* [Exercise goal] The entries below are to be returned exactly. Include all of them.

* [Supplied information]

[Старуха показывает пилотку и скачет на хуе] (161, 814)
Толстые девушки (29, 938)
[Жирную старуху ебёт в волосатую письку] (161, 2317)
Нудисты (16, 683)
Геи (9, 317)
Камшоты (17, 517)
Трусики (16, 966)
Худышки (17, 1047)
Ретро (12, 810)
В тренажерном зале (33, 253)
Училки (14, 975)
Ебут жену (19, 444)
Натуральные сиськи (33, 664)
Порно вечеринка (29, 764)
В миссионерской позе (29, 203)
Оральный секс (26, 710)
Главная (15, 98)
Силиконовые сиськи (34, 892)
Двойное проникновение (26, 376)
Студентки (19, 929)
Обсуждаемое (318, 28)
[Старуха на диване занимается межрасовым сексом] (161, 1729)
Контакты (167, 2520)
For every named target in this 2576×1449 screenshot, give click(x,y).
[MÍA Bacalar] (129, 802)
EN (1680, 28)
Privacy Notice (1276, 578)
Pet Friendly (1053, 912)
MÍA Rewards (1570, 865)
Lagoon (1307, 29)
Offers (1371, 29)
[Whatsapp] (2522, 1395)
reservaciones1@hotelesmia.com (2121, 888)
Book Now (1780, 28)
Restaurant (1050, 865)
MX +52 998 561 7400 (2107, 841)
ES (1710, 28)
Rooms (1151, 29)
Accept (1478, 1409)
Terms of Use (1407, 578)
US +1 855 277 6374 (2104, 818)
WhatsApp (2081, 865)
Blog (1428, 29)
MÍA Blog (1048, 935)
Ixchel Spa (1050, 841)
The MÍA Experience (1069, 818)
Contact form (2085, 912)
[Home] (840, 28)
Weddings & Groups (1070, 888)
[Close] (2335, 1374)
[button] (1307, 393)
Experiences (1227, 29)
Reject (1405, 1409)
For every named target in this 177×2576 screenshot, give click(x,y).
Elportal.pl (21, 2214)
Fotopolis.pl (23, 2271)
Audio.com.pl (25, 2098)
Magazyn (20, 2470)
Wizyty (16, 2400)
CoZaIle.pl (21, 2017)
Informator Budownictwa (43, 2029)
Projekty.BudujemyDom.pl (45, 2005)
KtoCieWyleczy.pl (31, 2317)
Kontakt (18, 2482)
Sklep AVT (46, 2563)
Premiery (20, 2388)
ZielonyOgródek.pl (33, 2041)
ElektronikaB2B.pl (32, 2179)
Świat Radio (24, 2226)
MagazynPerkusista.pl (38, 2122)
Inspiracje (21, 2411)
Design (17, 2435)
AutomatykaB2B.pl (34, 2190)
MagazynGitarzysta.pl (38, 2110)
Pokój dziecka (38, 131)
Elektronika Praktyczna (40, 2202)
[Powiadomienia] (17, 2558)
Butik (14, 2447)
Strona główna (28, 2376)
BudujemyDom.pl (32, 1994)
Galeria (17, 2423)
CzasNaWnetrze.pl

* [Solution]
[Старуха показывает пилотку и скачет на хуе] (161, 814)
Толстые девушки (29, 938)
[Жирную старуху ебёт в волосатую письку] (161, 2317)
Нудисты (16, 683)
Геи (9, 317)
Камшоты (17, 517)
Трусики (16, 966)
Худышки (17, 1047)
Ретро (12, 810)
В тренажерном зале (33, 253)
Училки (14, 975)
Ебут жену (19, 444)
Натуральные сиськи (33, 664)
Порно вечеринка (29, 764)
В миссионерской позе (29, 203)
Оральный секс (26, 710)
Главная (15, 98)
Силиконовые сиськи (34, 892)
Двойное проникновение (26, 376)
Студентки (19, 929)
Обсуждаемое (318, 28)
[Старуха на диване занимается межрасовым сексом] (161, 1729)
Контакты (167, 2520)
For every named target in this 2576×1449 screenshot, give click(x,y).
[MÍA Bacalar] (129, 802)
EN (1680, 28)
Privacy Notice (1276, 578)
Pet Friendly (1053, 912)
MÍA Rewards (1570, 865)
Lagoon (1307, 29)
Offers (1371, 29)
[Whatsapp] (2522, 1395)
reservaciones1@hotelesmia.com (2121, 888)
Book Now (1780, 28)
Restaurant (1050, 865)
MX +52 998 561 7400 (2107, 841)
ES (1710, 28)
Rooms (1151, 29)
Accept (1478, 1409)
Terms of Use (1407, 578)
US +1 855 277 6374 (2104, 818)
WhatsApp (2081, 865)
Blog (1428, 29)
MÍA Blog (1048, 935)
Ixchel Spa (1050, 841)
The MÍA Experience (1069, 818)
Contact form (2085, 912)
[Home] (840, 28)
Weddings & Groups (1070, 888)
[Close] (2335, 1374)
[button] (1307, 393)
Experiences (1227, 29)
Reject (1405, 1409)
For every named target in this 177×2576 screenshot, give click(x,y).
Elportal.pl (21, 2214)
Fotopolis.pl (23, 2271)
Audio.com.pl (25, 2098)
Magazyn (20, 2470)
Wizyty (16, 2400)
CoZaIle.pl (21, 2017)
Informator Budownictwa (43, 2029)
Projekty.BudujemyDom.pl (45, 2005)
KtoCieWyleczy.pl (31, 2317)
Kontakt (18, 2482)
Sklep AVT (46, 2563)
Premiery (20, 2388)
ZielonyOgródek.pl (33, 2041)
ElektronikaB2B.pl (32, 2179)
Świat Radio (24, 2226)
MagazynPerkusista.pl (38, 2122)
Inspiracje (21, 2411)
Design (17, 2435)
AutomatykaB2B.pl (34, 2190)
MagazynGitarzysta.pl (38, 2110)
Pokój dziecka (38, 131)
Elektronika Praktyczna (40, 2202)
[Powiadomienia] (17, 2558)
Butik (14, 2447)
Strona główna (28, 2376)
BudujemyDom.pl (32, 1994)
Galeria (17, 2423)
CzasNaWnetrze.pl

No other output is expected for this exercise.